What do we learn from inverting CLIP models?

Authors: Hamid Kazemi, Atoosa Chegini, Jonas Geiping, Soheil Feizi, Tom Goldstein

What

This paper investigates the inner workings and potential biases of CLIP models by employing an inversion-based approach, generating images from text prompts to analyze CLIP’s understanding of concepts, gender, and its proclivity to produce NSFW content.

Why

This research is crucial as it provides insights into the often opaque training data and potential biases of widely used CLIP models, particularly highlighting the risk of generating NSFW content even from innocuous prompts, which has significant implications for downstream applications like text-to-image generation.

How

The authors invert CLIP models by optimizing images to closely align with given text prompts, utilizing techniques like random augmentations, ensembling, and regularization.

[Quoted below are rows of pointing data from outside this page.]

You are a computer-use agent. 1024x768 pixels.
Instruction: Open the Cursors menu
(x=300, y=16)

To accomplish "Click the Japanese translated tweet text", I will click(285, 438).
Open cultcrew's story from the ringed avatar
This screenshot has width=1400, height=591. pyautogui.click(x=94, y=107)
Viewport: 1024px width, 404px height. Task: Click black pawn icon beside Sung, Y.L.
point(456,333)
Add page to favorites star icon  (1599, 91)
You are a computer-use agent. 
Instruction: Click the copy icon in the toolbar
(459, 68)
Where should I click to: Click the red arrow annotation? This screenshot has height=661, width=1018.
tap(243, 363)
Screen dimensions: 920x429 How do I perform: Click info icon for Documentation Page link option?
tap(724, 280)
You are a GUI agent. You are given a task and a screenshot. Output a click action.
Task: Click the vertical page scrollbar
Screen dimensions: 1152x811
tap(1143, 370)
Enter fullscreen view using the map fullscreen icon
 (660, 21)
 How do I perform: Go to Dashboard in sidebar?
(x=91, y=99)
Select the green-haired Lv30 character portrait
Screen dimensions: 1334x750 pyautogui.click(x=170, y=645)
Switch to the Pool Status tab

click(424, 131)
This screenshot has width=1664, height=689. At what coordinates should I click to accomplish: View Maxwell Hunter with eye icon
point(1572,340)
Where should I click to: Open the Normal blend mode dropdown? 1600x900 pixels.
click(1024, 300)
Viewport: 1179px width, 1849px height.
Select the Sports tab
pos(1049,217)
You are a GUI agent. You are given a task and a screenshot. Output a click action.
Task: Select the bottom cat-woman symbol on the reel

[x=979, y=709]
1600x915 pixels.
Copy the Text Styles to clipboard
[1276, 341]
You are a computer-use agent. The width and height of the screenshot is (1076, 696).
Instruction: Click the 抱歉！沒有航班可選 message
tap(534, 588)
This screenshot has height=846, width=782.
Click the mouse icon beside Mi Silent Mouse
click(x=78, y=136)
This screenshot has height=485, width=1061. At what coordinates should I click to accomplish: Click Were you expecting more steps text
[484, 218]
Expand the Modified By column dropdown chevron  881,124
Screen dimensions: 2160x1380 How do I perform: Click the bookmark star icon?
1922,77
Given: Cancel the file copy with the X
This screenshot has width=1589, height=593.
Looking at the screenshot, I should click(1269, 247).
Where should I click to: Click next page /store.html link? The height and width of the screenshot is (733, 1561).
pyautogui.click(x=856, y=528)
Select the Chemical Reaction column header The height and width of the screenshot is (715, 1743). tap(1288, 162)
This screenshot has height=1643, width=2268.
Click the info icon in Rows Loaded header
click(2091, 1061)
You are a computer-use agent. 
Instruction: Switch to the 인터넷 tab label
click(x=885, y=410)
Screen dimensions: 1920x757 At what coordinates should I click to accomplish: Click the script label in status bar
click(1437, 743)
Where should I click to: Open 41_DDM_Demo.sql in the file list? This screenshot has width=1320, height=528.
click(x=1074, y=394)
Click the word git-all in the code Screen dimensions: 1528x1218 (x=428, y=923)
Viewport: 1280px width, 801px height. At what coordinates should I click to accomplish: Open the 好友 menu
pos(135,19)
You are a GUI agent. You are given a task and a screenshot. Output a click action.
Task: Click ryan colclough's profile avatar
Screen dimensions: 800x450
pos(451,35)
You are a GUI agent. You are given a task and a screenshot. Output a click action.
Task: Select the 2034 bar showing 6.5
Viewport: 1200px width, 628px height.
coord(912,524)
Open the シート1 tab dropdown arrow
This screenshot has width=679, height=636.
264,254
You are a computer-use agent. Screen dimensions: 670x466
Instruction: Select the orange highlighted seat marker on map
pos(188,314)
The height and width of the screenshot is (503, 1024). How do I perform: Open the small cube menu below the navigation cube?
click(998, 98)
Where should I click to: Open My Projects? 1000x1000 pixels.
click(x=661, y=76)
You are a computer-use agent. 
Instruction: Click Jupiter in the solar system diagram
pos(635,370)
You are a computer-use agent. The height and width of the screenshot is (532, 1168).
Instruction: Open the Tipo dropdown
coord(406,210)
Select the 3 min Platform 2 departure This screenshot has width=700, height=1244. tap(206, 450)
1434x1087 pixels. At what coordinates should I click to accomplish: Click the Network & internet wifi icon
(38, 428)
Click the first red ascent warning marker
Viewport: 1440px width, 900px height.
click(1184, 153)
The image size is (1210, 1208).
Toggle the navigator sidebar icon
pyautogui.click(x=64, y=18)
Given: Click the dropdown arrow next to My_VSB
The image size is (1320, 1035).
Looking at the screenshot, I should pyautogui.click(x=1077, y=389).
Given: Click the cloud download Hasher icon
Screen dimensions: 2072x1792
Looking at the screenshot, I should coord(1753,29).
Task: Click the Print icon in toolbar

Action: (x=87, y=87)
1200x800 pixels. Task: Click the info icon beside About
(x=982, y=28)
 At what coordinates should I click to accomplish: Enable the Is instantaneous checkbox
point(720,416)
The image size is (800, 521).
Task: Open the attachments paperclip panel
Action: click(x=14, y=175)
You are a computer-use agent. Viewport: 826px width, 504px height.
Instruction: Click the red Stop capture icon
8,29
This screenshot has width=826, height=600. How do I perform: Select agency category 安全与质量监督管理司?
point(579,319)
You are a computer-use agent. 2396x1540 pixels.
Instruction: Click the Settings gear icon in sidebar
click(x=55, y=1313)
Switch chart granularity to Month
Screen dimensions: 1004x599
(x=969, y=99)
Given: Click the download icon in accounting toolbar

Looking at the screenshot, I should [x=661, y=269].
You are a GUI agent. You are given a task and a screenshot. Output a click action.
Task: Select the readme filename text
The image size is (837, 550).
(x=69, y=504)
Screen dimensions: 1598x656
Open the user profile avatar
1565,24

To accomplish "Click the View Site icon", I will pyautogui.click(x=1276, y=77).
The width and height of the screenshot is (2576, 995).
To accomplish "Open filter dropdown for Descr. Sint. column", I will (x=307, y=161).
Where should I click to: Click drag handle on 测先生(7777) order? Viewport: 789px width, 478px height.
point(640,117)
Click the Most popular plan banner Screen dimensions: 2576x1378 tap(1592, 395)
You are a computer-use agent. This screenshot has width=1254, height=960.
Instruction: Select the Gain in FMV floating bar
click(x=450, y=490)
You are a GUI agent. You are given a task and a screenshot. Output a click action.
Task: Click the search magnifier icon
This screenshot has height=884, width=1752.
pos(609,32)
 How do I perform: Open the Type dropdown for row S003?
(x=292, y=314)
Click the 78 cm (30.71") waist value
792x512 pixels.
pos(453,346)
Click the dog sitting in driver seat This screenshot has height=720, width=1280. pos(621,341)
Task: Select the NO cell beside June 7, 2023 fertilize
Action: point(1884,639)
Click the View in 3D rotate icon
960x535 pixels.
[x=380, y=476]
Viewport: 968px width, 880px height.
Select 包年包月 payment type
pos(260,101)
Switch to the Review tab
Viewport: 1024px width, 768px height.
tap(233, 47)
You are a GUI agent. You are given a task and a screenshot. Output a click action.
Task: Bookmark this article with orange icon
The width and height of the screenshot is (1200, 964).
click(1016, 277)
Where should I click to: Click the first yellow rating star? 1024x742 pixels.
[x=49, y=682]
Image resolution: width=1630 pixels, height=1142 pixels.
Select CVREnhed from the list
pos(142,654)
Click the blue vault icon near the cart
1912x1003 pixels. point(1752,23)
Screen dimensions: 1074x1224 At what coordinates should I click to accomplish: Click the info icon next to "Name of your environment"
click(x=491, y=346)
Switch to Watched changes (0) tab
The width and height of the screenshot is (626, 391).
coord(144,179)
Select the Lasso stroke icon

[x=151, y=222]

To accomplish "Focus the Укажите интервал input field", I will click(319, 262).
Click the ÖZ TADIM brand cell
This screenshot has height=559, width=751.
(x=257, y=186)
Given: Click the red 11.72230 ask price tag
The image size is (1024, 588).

They analyze the generated images for their ability to blend concepts, the presence of NSFW content, gender biases, and the impact of training data scale.

Result

The study reveals that CLIP models can blend concepts effectively, often producing recognizable images from celebrity names. However, it also uncovers a concerning tendency to generate NSFW imagery, even from seemingly harmless prompts, including those related to landscapes and certain celebrities. This suggests the presence of a significant amount of NSFW content in the training data. Additionally, the research exposes gender biases within CLIP, as it associates specific professions and social statuses with particular genders. Lastly, it demonstrates that the scale of the training data directly influences the quality of the generated images, with larger datasets yielding better results.

LF

The authors acknowledge the limitation of using generative methods to analyze a model not typically used for generation. Future work could involve exploring alternative methods to confirm these findings. Furthermore, the study emphasizes the need for better data filtering and curation during CLIP training to mitigate the generation of NSFW content and address inherent biases. Investigating methods to address the proximity of specific prompts to NSFW words in the embedding space is also crucial.

Abstract

We employ an inversion-based approach to examine CLIP models. Our examination reveals that inverting CLIP models results in the generation of images that exhibit semantic alignment with the specified target prompts. We leverage these inverted images to gain insights into various aspects of CLIP models, such as their ability to blend concepts and inclusion of gender biases. We notably observe instances of NSFW (Not Safe For Work) images during model inversion. This phenomenon occurs even for semantically innocuous prompts, like “a beautiful landscape,” as well as for prompts involving the names of celebrities.